**STATED TASK**
Convert the lines of the entries below, from the line containing "Click 发布 to publish" through the end of the entries, into a JSON list of strings with one string per line, skipping blank lines. Omit the pictures.

[Entries for locating displayed items]
>> start

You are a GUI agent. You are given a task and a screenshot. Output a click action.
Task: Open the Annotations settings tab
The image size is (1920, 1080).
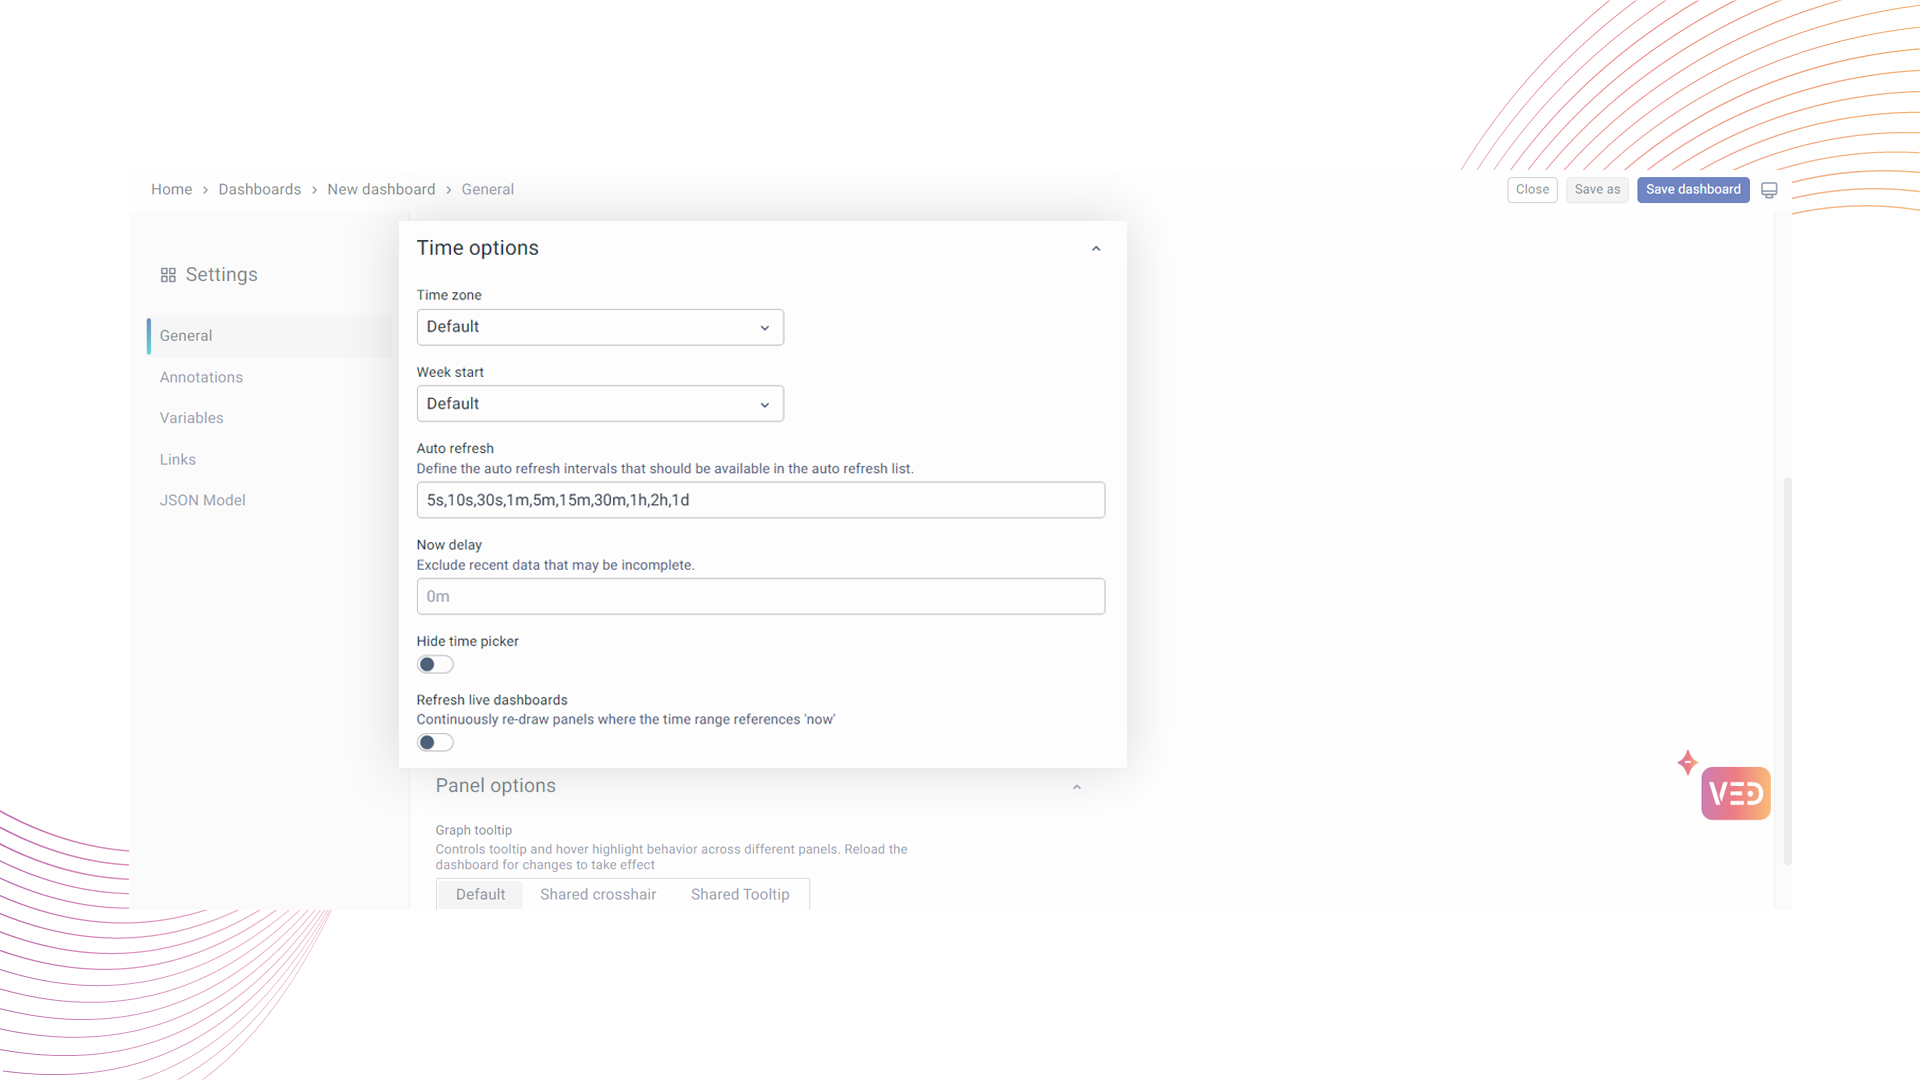coord(201,377)
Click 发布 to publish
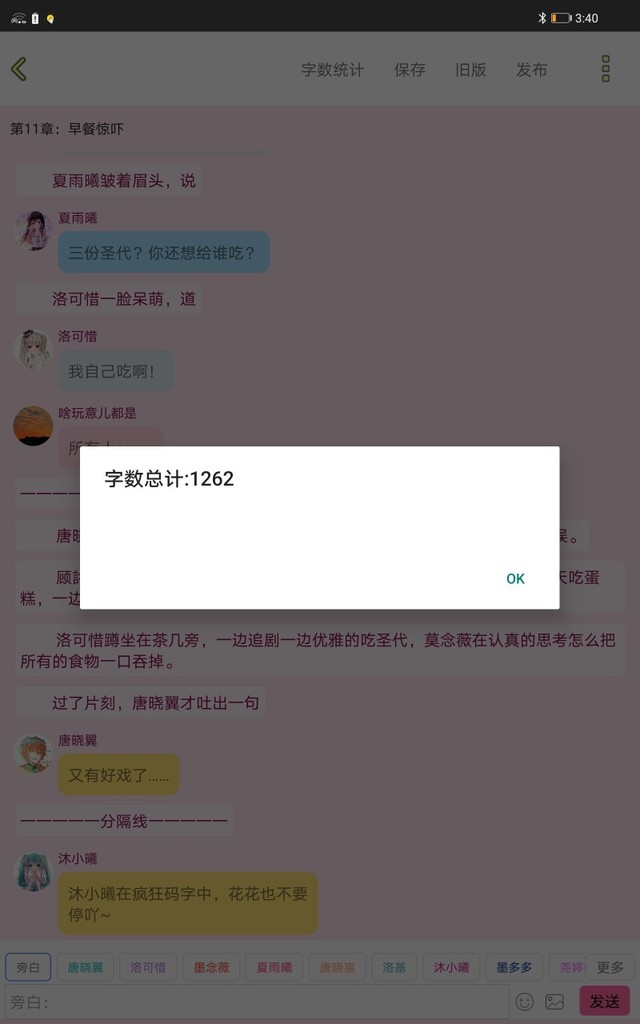 tap(532, 70)
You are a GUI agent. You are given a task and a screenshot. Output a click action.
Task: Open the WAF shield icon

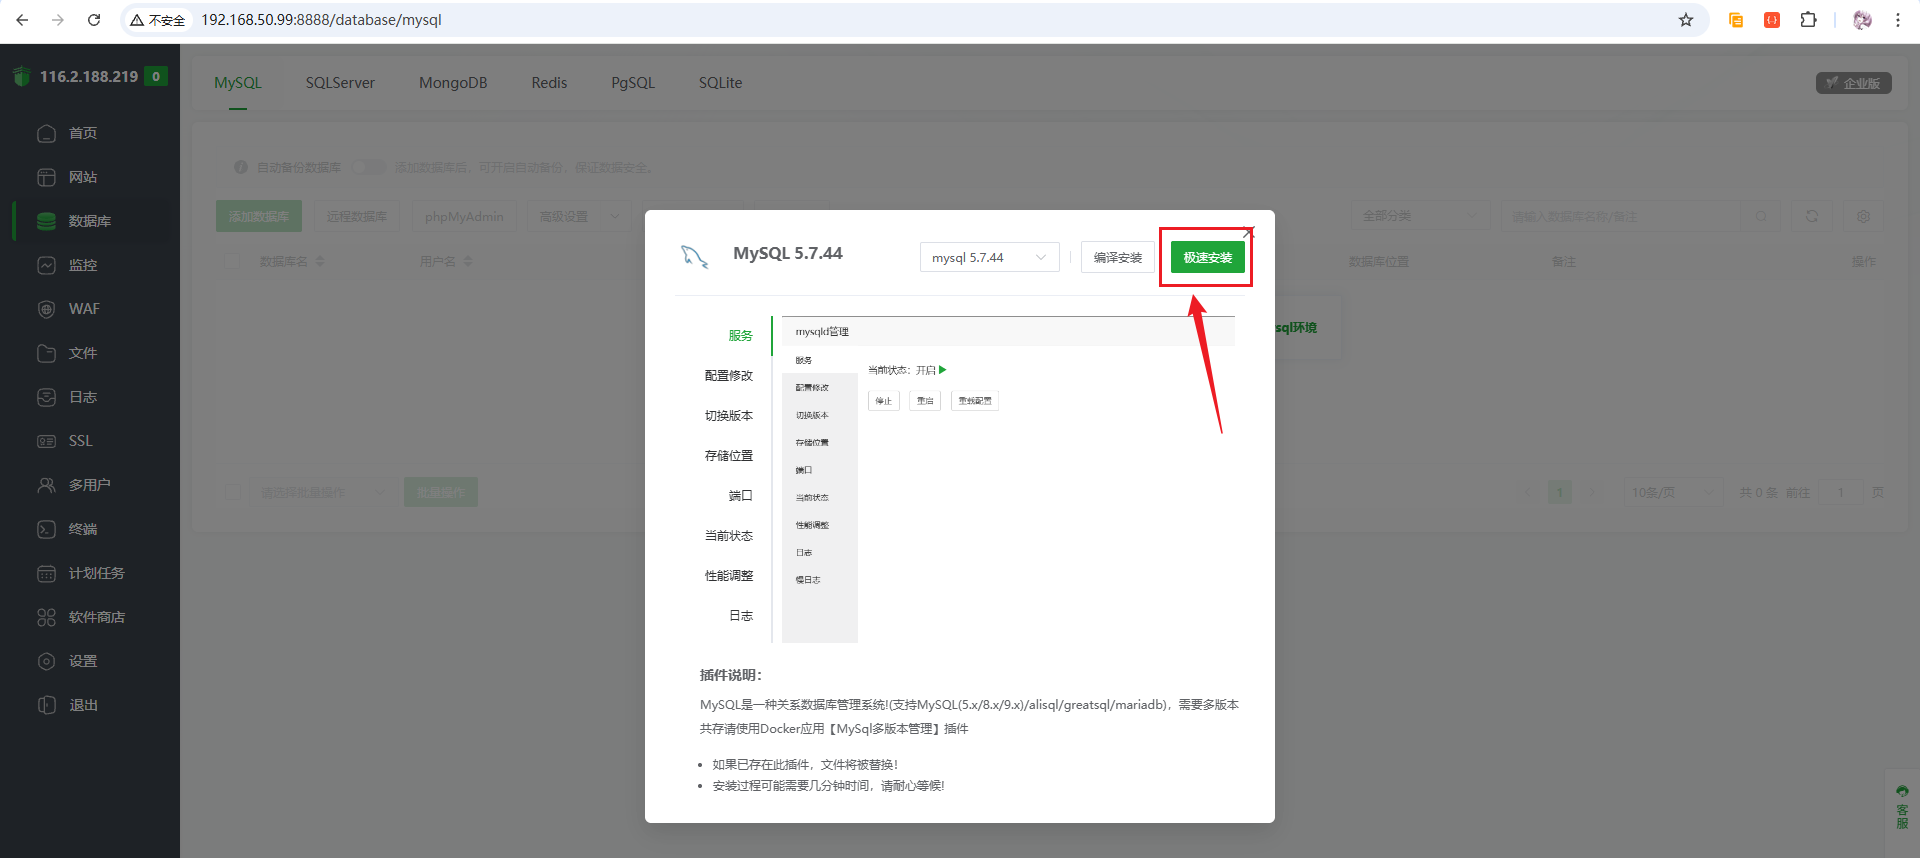pyautogui.click(x=46, y=309)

>> end

**TASK OUTPUT**
[
  "Click 发布 to publish",
  " tap(532, 70)",
  "You are a GUI agent. You are given a task and a screenshot. Output a click action.",
  "Task: Open the WAF shield icon",
  "pyautogui.click(x=46, y=309)"
]